(Records from a collection)
** Start **
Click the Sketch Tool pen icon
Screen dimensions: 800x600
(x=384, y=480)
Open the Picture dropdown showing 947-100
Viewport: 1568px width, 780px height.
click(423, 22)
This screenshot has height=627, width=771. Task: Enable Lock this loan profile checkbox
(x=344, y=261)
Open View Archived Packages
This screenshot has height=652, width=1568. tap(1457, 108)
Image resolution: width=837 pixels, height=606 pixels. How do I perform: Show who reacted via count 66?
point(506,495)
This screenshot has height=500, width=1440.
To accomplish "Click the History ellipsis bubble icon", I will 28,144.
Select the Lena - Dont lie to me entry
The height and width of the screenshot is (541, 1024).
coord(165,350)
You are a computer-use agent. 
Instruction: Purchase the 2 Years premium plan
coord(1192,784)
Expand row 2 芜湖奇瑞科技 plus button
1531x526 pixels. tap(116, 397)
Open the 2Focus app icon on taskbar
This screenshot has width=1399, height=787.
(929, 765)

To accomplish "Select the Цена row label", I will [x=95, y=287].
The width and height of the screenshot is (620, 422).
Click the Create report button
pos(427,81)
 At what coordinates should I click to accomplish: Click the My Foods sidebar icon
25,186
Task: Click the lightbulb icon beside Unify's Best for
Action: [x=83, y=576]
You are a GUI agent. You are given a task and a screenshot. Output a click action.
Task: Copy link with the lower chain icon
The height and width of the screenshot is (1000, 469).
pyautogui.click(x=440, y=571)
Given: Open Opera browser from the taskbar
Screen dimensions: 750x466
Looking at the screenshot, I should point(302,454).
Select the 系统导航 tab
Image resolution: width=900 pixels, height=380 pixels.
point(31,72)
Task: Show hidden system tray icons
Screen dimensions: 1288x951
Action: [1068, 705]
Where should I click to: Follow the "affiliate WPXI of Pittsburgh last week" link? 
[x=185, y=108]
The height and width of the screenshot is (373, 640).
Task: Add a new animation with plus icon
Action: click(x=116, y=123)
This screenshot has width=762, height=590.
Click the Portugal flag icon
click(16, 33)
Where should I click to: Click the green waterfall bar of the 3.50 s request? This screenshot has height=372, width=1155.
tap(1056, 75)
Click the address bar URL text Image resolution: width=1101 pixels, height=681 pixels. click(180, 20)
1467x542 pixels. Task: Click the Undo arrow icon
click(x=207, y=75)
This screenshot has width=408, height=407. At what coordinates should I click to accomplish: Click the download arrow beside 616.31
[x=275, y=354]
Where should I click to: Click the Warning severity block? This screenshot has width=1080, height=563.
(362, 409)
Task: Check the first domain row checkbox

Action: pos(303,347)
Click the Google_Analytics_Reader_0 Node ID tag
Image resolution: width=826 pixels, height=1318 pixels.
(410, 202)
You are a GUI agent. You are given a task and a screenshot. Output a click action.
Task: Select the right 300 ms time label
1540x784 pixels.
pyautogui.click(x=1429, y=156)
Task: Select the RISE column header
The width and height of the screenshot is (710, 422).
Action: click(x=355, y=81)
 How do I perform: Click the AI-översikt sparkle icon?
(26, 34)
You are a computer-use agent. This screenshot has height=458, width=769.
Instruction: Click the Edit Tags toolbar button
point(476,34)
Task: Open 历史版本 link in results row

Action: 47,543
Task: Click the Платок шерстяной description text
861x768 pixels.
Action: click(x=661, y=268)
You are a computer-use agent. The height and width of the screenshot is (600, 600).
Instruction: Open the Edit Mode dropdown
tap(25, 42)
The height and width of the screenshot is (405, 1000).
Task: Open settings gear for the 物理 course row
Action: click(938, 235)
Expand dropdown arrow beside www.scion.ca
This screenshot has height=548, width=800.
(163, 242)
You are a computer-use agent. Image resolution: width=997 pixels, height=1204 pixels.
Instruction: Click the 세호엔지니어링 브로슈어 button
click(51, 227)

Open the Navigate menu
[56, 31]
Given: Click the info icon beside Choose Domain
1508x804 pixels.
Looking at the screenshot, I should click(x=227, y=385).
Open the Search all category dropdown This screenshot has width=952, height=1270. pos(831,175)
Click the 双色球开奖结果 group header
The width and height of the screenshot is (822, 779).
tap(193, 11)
** End **
_What you will do_
Format the records from the line containing "Where should I click to: Follow" through the line containing "pyautogui.click(x=1429, y=156)" as a JSON list of strings, one string per line. Leave out blank lines.

_Finished task_
[
  "Where should I click to: Follow the \"affiliate WPXI of Pittsburgh last week\" link? ",
  "[x=185, y=108]",
  "The height and width of the screenshot is (373, 640).",
  "Task: Add a new animation with plus icon",
  "Action: click(x=116, y=123)",
  "This screenshot has width=762, height=590.",
  "Click the Portugal flag icon",
  "click(16, 33)",
  "Where should I click to: Click the green waterfall bar of the 3.50 s request? This screenshot has height=372, width=1155.",
  "tap(1056, 75)",
  "Click the address bar URL text Image resolution: width=1101 pixels, height=681 pixels. click(180, 20)",
  "1467x542 pixels. Task: Click the Undo arrow icon",
  "click(x=207, y=75)",
  "This screenshot has width=408, height=407. At what coordinates should I click to accomplish: Click the download arrow beside 616.31",
  "[x=275, y=354]",
  "Where should I click to: Click the Warning severity block? This screenshot has width=1080, height=563.",
  "(362, 409)",
  "Task: Check the first domain row checkbox",
  "Action: pos(303,347)",
  "Click the Google_Analytics_Reader_0 Node ID tag",
  "Image resolution: width=826 pixels, height=1318 pixels.",
  "(410, 202)",
  "You are a GUI agent. You are given a task and a screenshot. Output a click action.",
  "Task: Select the right 300 ms time label",
  "1540x784 pixels.",
  "pyautogui.click(x=1429, y=156)"
]